Firm Investigating Sabo Bridge Failure Releases Full Report
MINNEAPOLIS (WCCO) — An engineering firm investigating what caused a structural failure to the pedestrian bridge over Hiawatha Avenue has released its full report of findings.
The 140-page report goes over, in great detail, the findings of Wiss, Janney, Elstner Associates, Inc.
Earlier this month, the engineering firm hired to investigate the Feb. 19 incident, in which two suspension cables snapped on the bridge, announced they were putting primary blame for the failure on wind-induced cable vibrations.
The engineering firm said the vibration of the cables appears to have resulted in fatigue cracks in the connecting diaphragm plates. The result was that the two cables fractured.
Winds were reported to be at 6-13 mph for several hours before the cables gave way, and the temperature at the time of the failure was 23 degrees, as detailed in the report’s executive summary.
The failure led to the bridge’s closure to pedestrian traffic and the temporary closure of Hiawatha Avenue to traffic for a few weeks.
WEB EXTRA: Full Report On Bridge Findings (.PDF)
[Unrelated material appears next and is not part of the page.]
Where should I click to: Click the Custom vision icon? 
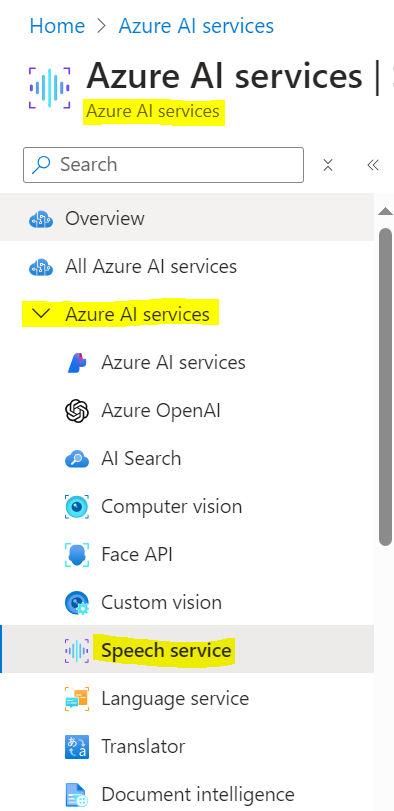(x=77, y=603)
Traffic was allowed to continue under the bridge once a series of support structures were placed underneath, however the engineering firm reported that the bridge’s design — which included structural redundancies — proved to work by supporting the bridge even after the cables broke loose.
The review says the stay cable vibrations induced by wind were not included in the original design calculations, but Wiss, Janney, Elstner Associates noted, “other than the vulnerability of the cable diaphragm plates to fatigue damage from wind-induced vibration, the design is structurally adequate.”
The report also suggests, “the existing cable diaphragm plates should be retrofitted to enhance fatigue resistance, including the backstay plates. Cable damping systems should be considered to avoid user concerns and protect the cables themselves.”
The cost of an upgrade to make the connection less acceptable to fatigue loading could be high — upwards of $1 million, plus another $1 million for a permanent fix, according to Steve Kotke, director of public works in Minneapolis.